At age 57, Neal Bendesky weighed 450 pounds. He felt like his weight was slowing him down — not just physically, but also professionally. “I was losing my career in sports marketing because I didn’t look the part,” he said. His shirts were size 5X, his jeans were size 62, and he couldn’t sit in a restaurant booth or airplane seat. “I didn’t fit in society,” he said.
Bendesky decided to make a change, so he started walking around a high school track and lost 35 pounds. “When I walked around that track, I didn’t miss a day for a year,” he said. He thought more exercise would help him achieve his weight loss goals, so he joined Orangetheory Fitness. One day, a child’s off-hand comment at the gym pushed him to make some new changes.
“This three-year-old was there playing on his little iPad while his mother was working out and said to me, ‘Are you Santa Claus?’ My initial reaction wasn’t PG13. I checked with a trainer, and I started learning the value of nutrition. That’s a big part of my world even today,” he said.
He nearly died from sudden cardiac death
Bendesky suffered a serious setback early in his weight-loss journey. Unfortunately, the excess weight he was trying to lose nearly killed him. “On August 2nd, 2016, I experienced sudden cardiac death,” he said. He had just finished an interview with a local Fox Sports crew, and he was resting on a bench, talking to a staff member. “That’s all I remember,” he said.
Nine days later, Bendesky was back in the gym and committed to new goals — including the Rock ’n’ Roll Running Series. “I felt like my wellness clock was ticking, and before I reached all zeroes, I needed to do something. I wrote a plan on how to get better, and I stuck to it,” he said. “I couldn’t even walk around the block in 2013. Since my heart attack, I’ve done 29 races and 16 half marathons.”
Today Bendesky is 64 years old, and his weight is down to 199 pounds. He calls himself the 199GUY and helps others on their journeys toward wellness as a motivational speaker.
Bendesky’s first step was to scale back his diet
Before he committed to losing weight, Bendesky was a binge eater. So, his first step in changing his diet was to scale back the foods he was already eating. For example, he’d have two slices of pizza but skip the third. “I also started to realize that just because something tastes good doesn’t mean it is good,” he said.

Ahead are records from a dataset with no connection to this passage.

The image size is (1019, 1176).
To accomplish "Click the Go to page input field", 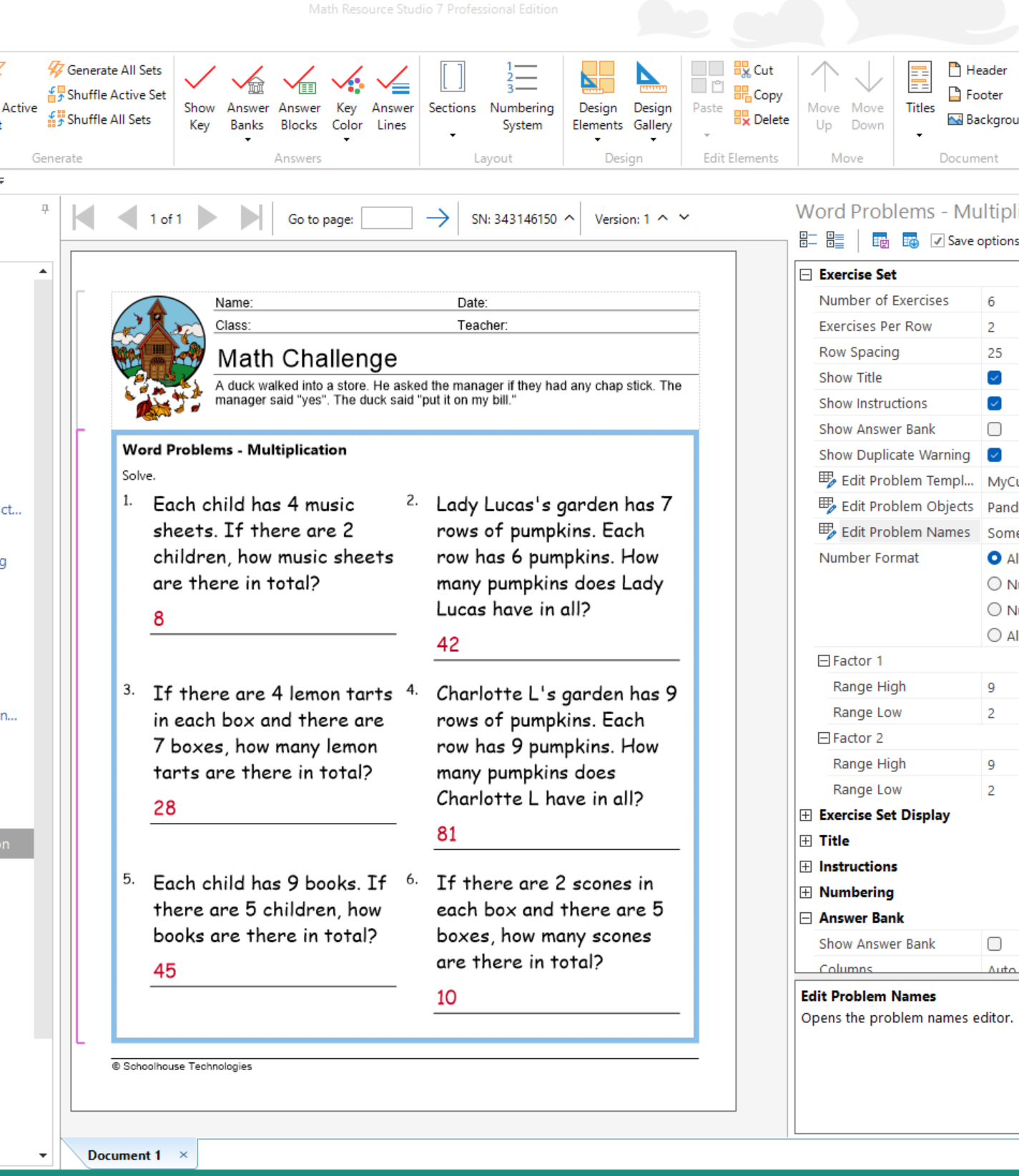I will [386, 219].
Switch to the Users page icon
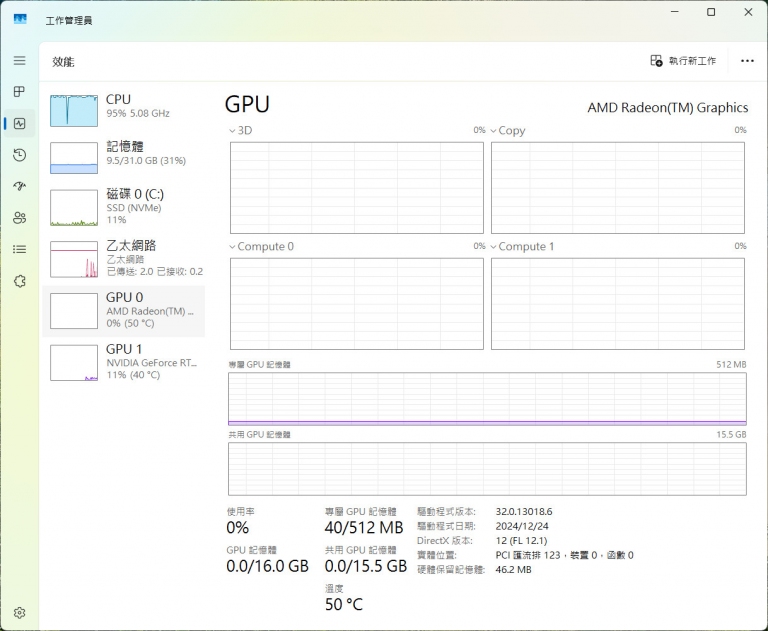This screenshot has width=768, height=631. [19, 218]
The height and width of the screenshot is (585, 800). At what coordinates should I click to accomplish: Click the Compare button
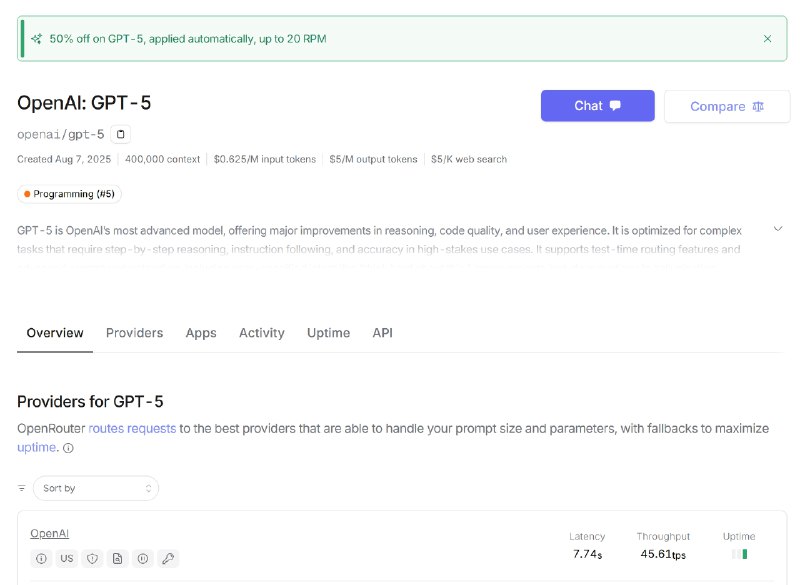[727, 105]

He tried different eating plans. Many worked for a while. “Then I would reach an impasse, so I needed to change something. Just because something worked two years ago doesn’t mean it is necessarily going to work today. I had to deal with the changes that were going on in my body,” he said.
He started to eat more protein and learn about macros — macronutrients — and he used MyFitnessPal for tracking. Each day, he aimed for:
“More recently to sustain my lifestyle, I use the Hopkins FODMAP program to identify good and bad foods,” he said. “I’ve identified the foods that work for me. I don’t do dairy or cheese because of the fat content, and I don’t do chocolate. And now, I don’t get so much into how much I weigh. I get more into how I feel.”
He’s all-in on exercise
For Bendesky, exercise is only 20 percent of his health equation — what he eats is the other 80 percent. Still, he’s committed to a solid exercise program. He regularly runs races of up to 13.1 miles.

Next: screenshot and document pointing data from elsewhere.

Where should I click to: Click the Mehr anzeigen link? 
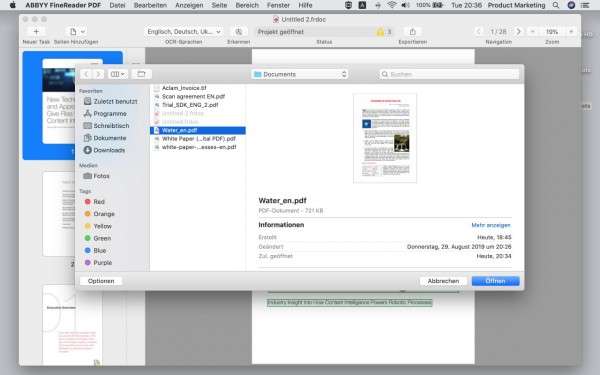point(491,225)
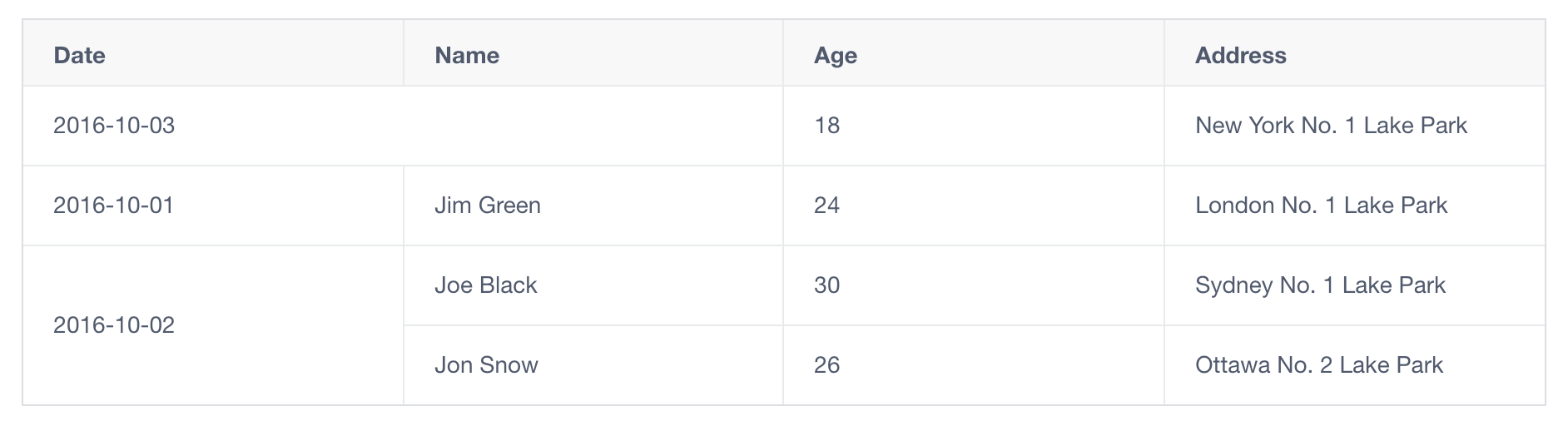Select the Ottawa No. 2 Lake Park address
The image size is (1568, 431).
(x=1354, y=365)
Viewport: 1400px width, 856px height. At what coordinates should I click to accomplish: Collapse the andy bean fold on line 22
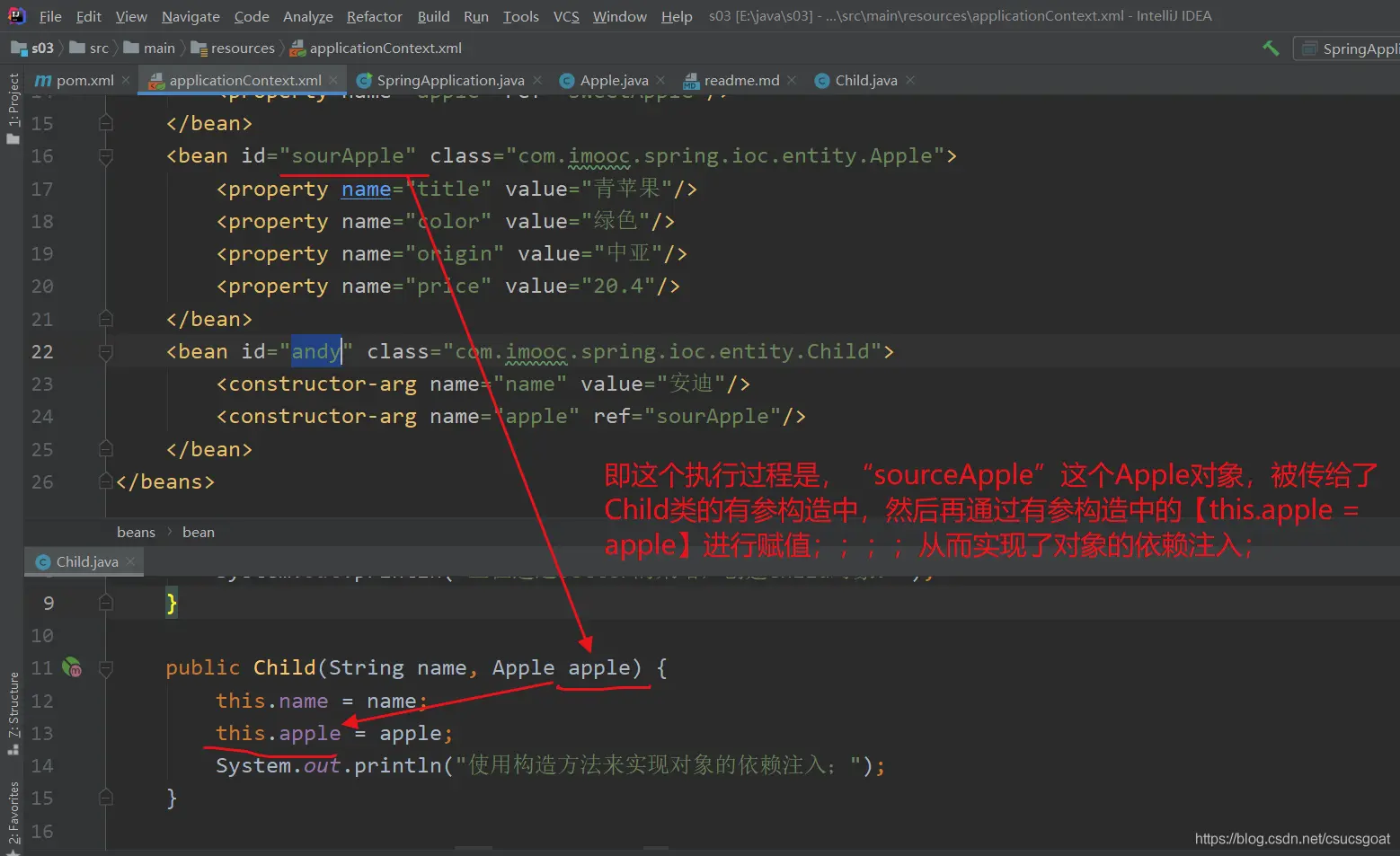tap(106, 352)
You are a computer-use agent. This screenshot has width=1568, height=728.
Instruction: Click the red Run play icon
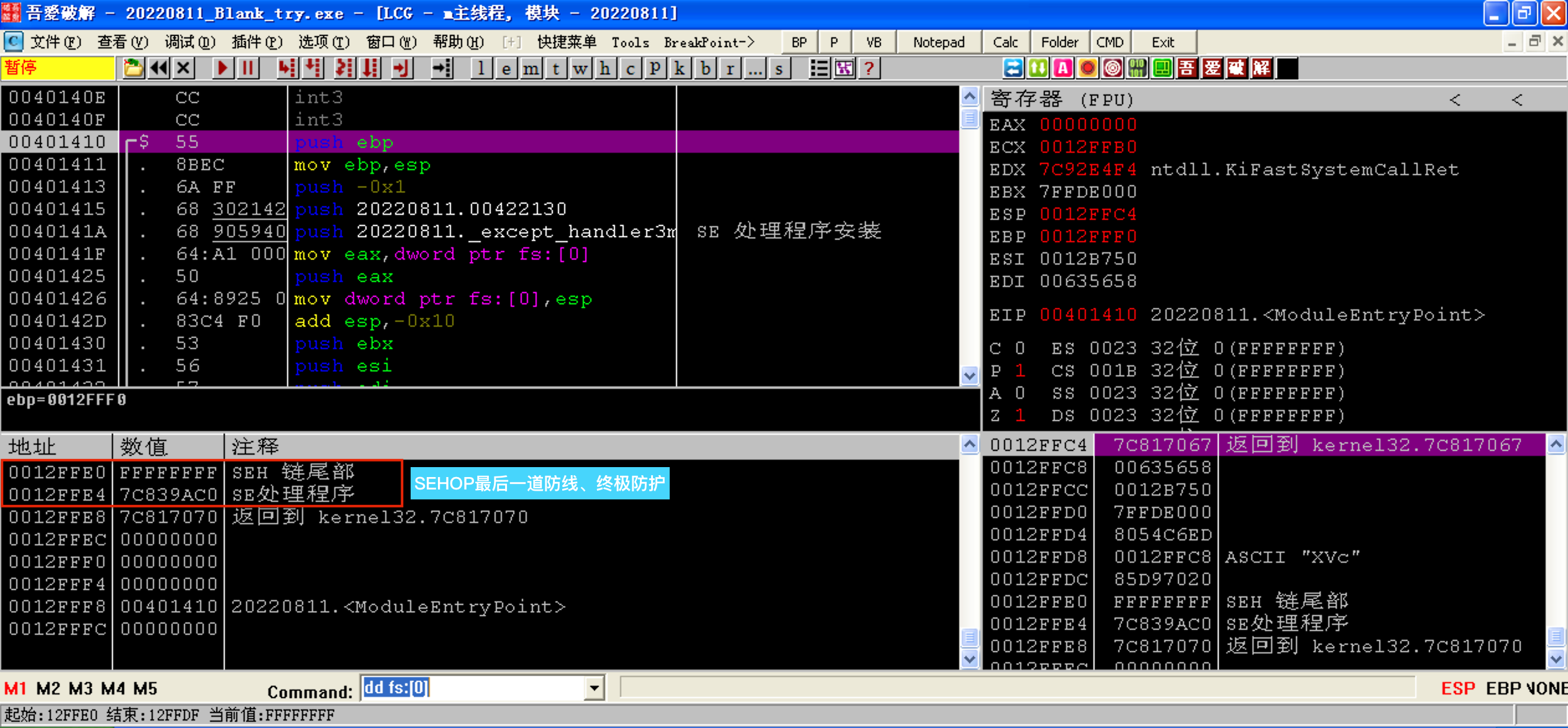tap(222, 68)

And he’s a regular at Orangetheory Fitness. As part of a transformation challenge there early in his journey, he lost 40 pounds in 42 days. And in June 2022, he realized that if he pushed, he could finish 2,199 classes there in seven years. So, he completed 99 classes in 69 days to reach that goal.
He helps others reach towards their health goals by sharing his story
“This wellness journey has opened my eyes to what is really important. I got six extra years from my heart attack. It saved my life. My doctor told me I was carrying the equivalent of six German shepherds —six 45-pound weights — on my back every single day,” he said.
Bendesky says that the keys to reaching your goals are showing up and staying consistent. “It’s never too late to transform,” he said. “You do it for the people who love you, and for the people you love.”